Pre-apprenticeship programs funded through Pre-Apprenticeship in Career Education (PACE) provide education and training that prepare participants for either placement into a Registered Apprenticeship program, into a post-secondary college or occupation-specific career training program, or into the workforce. PACE programs must have a documented partnership with at least one Registered Apprenticeship program sponsor. Together, these programs expand career pathways with industry-based training and classroom instruction, leading to better-paying positions and advanced credentials. Programs funded in FY21 span a variety of sectors, including health care, manufacturing, and information technology.

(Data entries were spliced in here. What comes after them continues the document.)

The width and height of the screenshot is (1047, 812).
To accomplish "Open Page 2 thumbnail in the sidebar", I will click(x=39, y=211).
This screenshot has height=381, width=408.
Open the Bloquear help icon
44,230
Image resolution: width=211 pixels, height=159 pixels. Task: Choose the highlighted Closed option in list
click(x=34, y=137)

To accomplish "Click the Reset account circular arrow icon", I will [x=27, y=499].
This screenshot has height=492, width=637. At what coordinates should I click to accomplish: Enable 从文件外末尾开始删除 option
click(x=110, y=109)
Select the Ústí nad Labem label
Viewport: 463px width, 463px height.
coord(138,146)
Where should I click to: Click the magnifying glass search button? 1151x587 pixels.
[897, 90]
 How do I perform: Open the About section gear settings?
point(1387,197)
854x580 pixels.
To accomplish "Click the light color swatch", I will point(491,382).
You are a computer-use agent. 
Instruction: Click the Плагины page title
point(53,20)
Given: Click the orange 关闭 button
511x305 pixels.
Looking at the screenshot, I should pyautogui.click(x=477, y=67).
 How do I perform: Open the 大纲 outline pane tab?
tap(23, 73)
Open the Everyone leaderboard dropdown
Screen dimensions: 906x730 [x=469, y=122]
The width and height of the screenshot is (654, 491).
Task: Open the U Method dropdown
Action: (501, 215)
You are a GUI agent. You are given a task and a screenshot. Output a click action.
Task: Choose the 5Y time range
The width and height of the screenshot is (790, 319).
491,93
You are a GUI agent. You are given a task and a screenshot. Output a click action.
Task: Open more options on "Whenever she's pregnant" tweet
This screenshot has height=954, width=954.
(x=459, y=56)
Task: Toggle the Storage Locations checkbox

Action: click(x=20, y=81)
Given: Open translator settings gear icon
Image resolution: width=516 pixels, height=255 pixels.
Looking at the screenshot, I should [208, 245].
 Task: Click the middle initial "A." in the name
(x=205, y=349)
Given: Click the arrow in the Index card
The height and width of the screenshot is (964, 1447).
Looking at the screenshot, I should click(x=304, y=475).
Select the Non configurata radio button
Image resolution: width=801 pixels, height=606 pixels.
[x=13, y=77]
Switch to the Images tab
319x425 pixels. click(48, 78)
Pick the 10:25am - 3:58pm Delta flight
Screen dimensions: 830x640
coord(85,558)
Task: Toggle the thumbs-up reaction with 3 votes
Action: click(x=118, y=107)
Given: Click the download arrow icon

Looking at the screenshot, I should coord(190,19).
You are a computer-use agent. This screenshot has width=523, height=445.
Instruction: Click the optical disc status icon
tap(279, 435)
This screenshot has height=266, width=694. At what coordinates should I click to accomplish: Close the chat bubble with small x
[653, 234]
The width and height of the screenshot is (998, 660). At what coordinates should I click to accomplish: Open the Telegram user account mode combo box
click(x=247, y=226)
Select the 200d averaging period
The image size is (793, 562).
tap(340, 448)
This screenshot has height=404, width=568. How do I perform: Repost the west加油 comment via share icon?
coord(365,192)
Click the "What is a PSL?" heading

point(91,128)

PACE programs provide tools such as job readiness, essential skills, and occupation-specific training. In addition, PACE funding can be used to offer stipends to participants to offset costs of supportive services, such as childcare and transportation. The PACE program was developed primarily to help alleviate economic barriers that hinder upskilling.

The goal of the Youth Transitions to Work (YTTW) program is to recruit, screen, and facilitate effective transitions of high school juniors, seniors, and Out of School Youth (ages 16-24) to high-skill, high-wage employment in labor-demand occupations, with long-term career potential and opportunities for occupationally relevant lifelong learning, thereby motivating youth to greater success in secondary and post-secondary education.

Funded programs are to establish YTTW programs in new apprenticeship occupations or industries, link secondary education and higher educational institutions to existing USDOL apprenticeship programs, reactivate registered programs not currently in use, and increase the number of high school graduates entering Registered Apprenticeship programs in New Jersey. FY21 funded programs include such occupations as culinary arts, construction trades, Certified Nursing Assistant, physical therapist aide, diesel mechanic, stagehand technician, and carpenter.

NJDOL plans to announce Notice of Grant Opportunities for a new round of GAINS and PACE funding later this week.